While the East was steeped in spirituality, which sustained it for millennia, the West had been on a different, though ultimately complimentary journey. Our destined path was a materialistic one. While this journey had cut off any vestige of a spiritual tradition – with only the distortions of the Churches to retain a hint of our spiritual heritage – we were developing in important ways. We were creating the independent thought and judgement that comes with a capitalist, individualist culture. Ironically this is what would pave the way for an emerging spirituality.
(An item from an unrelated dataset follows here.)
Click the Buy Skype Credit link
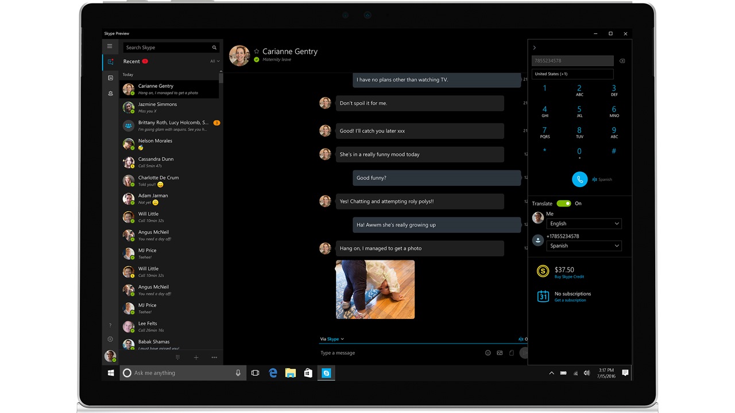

Eastern spirituality was imported into a culture and to individuals who, because of their independent make-up, had no choice but to personalize it. This was a key turning point of the West’s contribution to humankind’s evolution. The power of individualism that was forged in the depths of materialism now - with an impulse towards spiritual growth - can be turned towards the transformation of our own lives, connecting with others in empowering ways and halting the destruction of the Earth.
The scientific outlook, which was the epitome of materialistic expression, led to an atomisation of life – the small picture. We were led into a mechanical concept of the human body, mind and emotions and we lost the gestalt – the health and wellbeing that comes with integration and wholeness. The same applied to our planet. All in all, we got swept up in ‘having’ at the expense of our ‘being’. But in the course of all this, regardless of the corruption of what we deem important, as individuals we have been in the process of strengthening the core of our being, preparing ourselves for an important evolutionary assignment.
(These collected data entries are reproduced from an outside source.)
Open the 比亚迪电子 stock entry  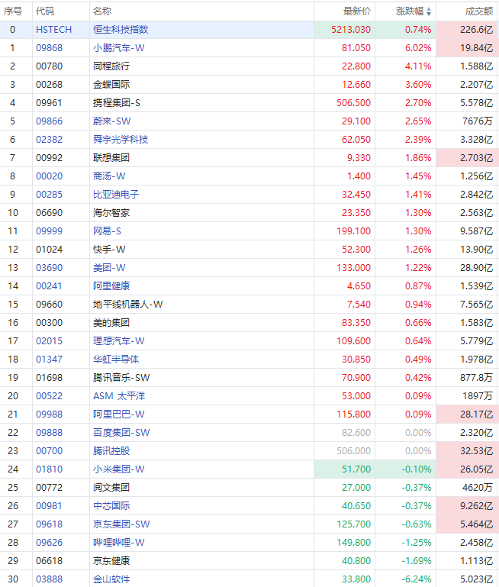tap(115, 195)
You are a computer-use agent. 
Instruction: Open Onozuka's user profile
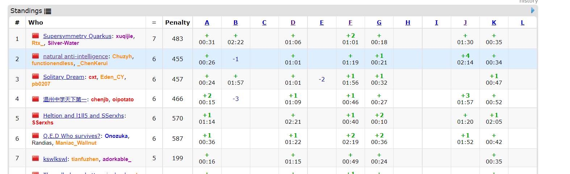point(116,136)
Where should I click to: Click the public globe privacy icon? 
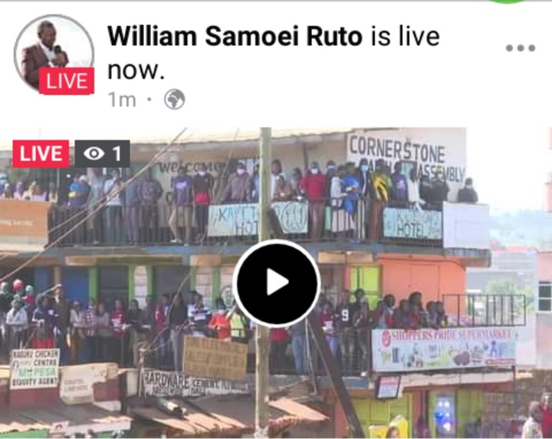[x=175, y=99]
As we strengthen the self, even though the pathway leads through the trials of greed and selfishness and the resulting isolation, we are moving in important new directions. As with quantum physics, where some scientists eventually come to a conviction of divine forces at work, the irony of the path of individualism is that eventually we find our relationship to others. We are, in the end, all made up of the same stuff. There comes a time when we no longer feel like an individual. We will experience, like all of the stories you read here testify and as all the mystics of East and West describe, 'at one' with all things. It may seem a great contradiction that it’s through the path of individualism that we come to understand our interrelationship with all that exists, yet for the Western consciousness that’s the way it is. And that’s the gift the West has to offer the world. The great dragon of individualism, which gives rise to capitalism and greed and ‘me-me-me’, will eventually bring us to a realisation that at the depths of ‘me’, we begin to experience ‘we’.
The consciousness of the West has turned a corner. We are now ready to assimilate and develop a living spirituality, shaped by each one who sets out on a path of self-knowledge and uses this as a path of self-development. We engage all those things the West has learned – our ability to be solitary beings; a skilled will to assert our highest intentions; an understanding of the spiritual world brought by people who have been there; an understanding of our own psychology and an ability to self-reflect.
There is no formula. It starts with who you are now. We need to plumb the depths of our fears and insecurities, recognize and address our false self, and also acknowledge our aspirations and the parts of us that long to shine. One by one we can begin to open all those doors. Through personal transformation we place ourselves on a continuum that includes spiritual realization.